Subjects and Methods

Five mothers aged 27-36 years were given fluoride by mouth on the third postpartum day. A dose of 1.5 mg was given as an aqueous solution of sodium fluoride in the morning after fasting for 10 hours. Blood and breast milk were sampled simultaneously in a non-glass system before and 30, 60, 90, and 120 minutes after the dose. Fluoride concentrations in plasma was measured with a fluoride-sensitive electrode (1), and in milk was determined using a modified microdiffusion technique. (2) Recovery experiments showed no evidence that fluoride binds to the constituents of breast milk. Hence the figures given for breast milk represent exclusively free fluoride.

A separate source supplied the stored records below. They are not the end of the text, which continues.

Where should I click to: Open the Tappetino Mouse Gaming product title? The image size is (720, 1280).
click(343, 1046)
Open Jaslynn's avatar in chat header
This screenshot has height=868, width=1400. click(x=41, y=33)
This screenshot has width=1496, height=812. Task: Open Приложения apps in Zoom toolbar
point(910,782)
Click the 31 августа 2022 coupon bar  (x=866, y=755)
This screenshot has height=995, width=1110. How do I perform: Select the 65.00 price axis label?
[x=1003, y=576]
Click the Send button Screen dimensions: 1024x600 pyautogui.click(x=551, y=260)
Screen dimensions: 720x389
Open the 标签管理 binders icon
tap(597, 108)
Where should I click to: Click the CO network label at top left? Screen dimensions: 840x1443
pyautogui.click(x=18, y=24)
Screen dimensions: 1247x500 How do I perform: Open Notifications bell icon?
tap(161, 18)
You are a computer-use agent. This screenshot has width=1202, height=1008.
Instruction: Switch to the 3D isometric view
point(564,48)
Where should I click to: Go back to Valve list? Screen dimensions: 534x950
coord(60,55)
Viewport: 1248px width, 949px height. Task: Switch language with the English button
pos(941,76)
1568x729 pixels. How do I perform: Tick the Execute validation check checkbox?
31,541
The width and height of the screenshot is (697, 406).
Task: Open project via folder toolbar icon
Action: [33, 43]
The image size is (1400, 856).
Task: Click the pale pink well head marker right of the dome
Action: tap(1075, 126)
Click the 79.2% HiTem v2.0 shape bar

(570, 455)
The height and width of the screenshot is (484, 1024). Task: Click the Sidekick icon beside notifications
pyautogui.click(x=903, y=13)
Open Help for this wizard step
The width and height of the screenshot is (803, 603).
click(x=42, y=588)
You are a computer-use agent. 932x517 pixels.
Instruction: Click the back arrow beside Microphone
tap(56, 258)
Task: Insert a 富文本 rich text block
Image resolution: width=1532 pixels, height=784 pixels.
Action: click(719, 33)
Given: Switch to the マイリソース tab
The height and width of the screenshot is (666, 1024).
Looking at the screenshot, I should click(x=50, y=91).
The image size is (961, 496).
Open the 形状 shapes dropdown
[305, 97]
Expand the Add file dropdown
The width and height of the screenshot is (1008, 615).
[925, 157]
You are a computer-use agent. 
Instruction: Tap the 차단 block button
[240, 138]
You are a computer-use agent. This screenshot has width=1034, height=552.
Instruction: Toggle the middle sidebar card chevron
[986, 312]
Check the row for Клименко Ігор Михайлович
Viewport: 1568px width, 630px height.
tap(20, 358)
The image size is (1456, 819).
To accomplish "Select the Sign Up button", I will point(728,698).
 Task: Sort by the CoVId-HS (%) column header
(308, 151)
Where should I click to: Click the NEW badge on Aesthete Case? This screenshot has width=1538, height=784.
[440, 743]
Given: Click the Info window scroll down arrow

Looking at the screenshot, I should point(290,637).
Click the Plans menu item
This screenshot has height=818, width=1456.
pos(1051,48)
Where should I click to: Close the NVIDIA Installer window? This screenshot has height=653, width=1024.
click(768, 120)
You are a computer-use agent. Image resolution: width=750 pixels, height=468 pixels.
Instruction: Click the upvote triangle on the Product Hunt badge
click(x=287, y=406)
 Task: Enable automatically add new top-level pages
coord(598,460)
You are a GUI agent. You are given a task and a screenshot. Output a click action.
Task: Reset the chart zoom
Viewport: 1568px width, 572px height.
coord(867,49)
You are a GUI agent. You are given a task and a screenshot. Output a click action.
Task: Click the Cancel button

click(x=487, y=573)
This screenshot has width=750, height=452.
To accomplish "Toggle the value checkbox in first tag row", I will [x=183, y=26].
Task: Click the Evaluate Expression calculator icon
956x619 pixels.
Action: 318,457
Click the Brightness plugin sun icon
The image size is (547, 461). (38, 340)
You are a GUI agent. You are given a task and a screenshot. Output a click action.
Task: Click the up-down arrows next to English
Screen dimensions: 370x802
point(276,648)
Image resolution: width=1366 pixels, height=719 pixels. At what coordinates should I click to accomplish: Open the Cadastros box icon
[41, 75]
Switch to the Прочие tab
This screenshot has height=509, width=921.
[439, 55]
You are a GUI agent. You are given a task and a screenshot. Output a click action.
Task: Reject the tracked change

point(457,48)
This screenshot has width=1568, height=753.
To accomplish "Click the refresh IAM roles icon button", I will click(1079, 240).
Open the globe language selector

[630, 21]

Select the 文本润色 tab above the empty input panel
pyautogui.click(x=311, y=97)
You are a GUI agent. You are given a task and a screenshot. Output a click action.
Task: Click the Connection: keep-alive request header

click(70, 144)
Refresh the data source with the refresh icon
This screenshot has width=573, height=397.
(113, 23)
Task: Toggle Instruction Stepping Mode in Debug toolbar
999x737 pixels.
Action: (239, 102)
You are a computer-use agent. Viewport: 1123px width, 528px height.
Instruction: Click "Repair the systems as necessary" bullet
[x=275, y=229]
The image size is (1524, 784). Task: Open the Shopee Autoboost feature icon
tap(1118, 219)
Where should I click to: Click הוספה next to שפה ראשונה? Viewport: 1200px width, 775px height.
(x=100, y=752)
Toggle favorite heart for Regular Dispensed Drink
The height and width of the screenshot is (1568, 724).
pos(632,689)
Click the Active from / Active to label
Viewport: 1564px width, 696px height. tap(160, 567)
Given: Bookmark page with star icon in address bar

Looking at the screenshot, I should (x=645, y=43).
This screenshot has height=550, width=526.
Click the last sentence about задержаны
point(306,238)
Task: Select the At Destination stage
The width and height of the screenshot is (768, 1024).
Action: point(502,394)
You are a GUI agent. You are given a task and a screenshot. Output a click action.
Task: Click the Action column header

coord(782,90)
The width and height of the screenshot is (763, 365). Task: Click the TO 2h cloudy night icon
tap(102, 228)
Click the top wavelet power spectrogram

The plasma fluoride concentration in all subjects rapidly increased after fluoride intake (figure). The highest plasma concentrations appeared 30 minutes after dosing, when they varied between 3.6 and 4.5 umol/L (70 and 86 ng/ml). This rapid absorption was in line with our results from oral single-dose studies in man. (3) There was no corresponding increase in the fluoride concentration in the breast milk, the values varying between 0.1 and 0.4 umol/L (2 and 8 ng/ml).


These findings show that plasma fluoride is poorly transferred to breast milk and infants thus receive almost no fluoride during breast feeding. This is in contrast to another halogen, bromide, which reportedly accumulates in breast milk. (4)

In this study plasma and milk were sampled for a period of two hours after a single dose had been taken by the mother. The possibility of delayed transfer, not detected during the period of observation, was ruled out by other results from our laboratory, which showed that fluoride concentrations in breast milk remain steady, even when fluoride is given repeatedly and despite considerable variations in the maternal plasma fluoride concentration.

The reason for the poor transfer of fluoride into the cells of the breast is obscure. Such a phenomenon has not been observed in other mammalian gland — for example, the salivary glands.  The concentration in saliva follows that in plasma, and the ratio between salivary and plasma fluoride is around 0.65. (3) Fluoride is excluded from certain cultured cells, (5) but whether the same mechanisms are concerned in the mammary gland remains to be clarified.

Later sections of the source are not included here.